### DIRECTIONS:
Arrange the stretch of rows from the line containing "This screenshot has width=2304, height=1440." through the line containing "tap(254, 34)" as a two-column CSV with the columns instruction and response. Give one line per row, with the row's text and its answer each in a single quoted field and any line breaks replaced by spaces.
----
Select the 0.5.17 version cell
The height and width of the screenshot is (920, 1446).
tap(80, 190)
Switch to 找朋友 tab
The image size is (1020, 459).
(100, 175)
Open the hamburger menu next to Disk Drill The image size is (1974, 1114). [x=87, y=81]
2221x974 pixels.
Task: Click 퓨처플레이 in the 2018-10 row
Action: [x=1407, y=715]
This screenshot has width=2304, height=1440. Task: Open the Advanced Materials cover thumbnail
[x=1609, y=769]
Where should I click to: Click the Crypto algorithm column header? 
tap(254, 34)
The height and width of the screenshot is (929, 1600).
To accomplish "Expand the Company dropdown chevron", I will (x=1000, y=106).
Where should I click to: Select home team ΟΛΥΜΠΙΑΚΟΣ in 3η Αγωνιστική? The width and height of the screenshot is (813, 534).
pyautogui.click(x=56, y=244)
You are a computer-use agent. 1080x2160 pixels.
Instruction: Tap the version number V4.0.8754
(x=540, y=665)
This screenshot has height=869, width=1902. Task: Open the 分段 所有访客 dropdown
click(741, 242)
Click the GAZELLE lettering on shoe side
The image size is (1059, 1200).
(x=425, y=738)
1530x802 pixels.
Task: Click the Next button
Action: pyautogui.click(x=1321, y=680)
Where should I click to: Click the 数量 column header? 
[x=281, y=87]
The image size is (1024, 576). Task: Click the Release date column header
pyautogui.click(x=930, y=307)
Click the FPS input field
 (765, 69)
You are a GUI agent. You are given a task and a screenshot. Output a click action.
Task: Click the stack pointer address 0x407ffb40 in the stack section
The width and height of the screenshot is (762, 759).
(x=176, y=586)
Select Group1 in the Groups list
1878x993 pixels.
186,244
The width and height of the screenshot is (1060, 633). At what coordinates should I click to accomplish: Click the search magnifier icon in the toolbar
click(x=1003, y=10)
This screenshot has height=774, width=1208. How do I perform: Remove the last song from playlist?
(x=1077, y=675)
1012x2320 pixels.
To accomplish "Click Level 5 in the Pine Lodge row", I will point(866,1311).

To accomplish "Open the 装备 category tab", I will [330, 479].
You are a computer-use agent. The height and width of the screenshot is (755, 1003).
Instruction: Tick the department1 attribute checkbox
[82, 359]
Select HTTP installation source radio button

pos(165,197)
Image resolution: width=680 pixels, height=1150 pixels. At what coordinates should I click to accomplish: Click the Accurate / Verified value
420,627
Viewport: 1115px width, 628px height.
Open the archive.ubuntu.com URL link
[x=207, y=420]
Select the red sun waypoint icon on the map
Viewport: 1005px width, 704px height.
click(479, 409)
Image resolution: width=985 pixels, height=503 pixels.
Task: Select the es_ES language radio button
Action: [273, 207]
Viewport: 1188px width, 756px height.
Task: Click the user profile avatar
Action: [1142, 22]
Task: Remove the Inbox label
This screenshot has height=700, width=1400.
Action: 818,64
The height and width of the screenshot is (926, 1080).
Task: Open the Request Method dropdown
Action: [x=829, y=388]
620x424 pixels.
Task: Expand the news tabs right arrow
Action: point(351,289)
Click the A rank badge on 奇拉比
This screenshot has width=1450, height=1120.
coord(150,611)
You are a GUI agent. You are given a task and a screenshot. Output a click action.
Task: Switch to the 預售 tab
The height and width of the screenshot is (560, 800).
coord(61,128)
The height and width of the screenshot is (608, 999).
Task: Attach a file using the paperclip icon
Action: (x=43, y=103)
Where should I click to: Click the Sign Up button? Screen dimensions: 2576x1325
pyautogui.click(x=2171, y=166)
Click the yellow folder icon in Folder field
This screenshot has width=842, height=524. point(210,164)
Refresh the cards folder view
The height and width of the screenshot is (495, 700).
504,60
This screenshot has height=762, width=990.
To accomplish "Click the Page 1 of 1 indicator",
----
### ANSWER:
instruction,response
"This screenshot has width=2304, height=1440. Task: Open the Advanced Materials cover thumbnail","[x=1609, y=769]"
"Where should I click to: Click the Crypto algorithm column header?","tap(254, 34)"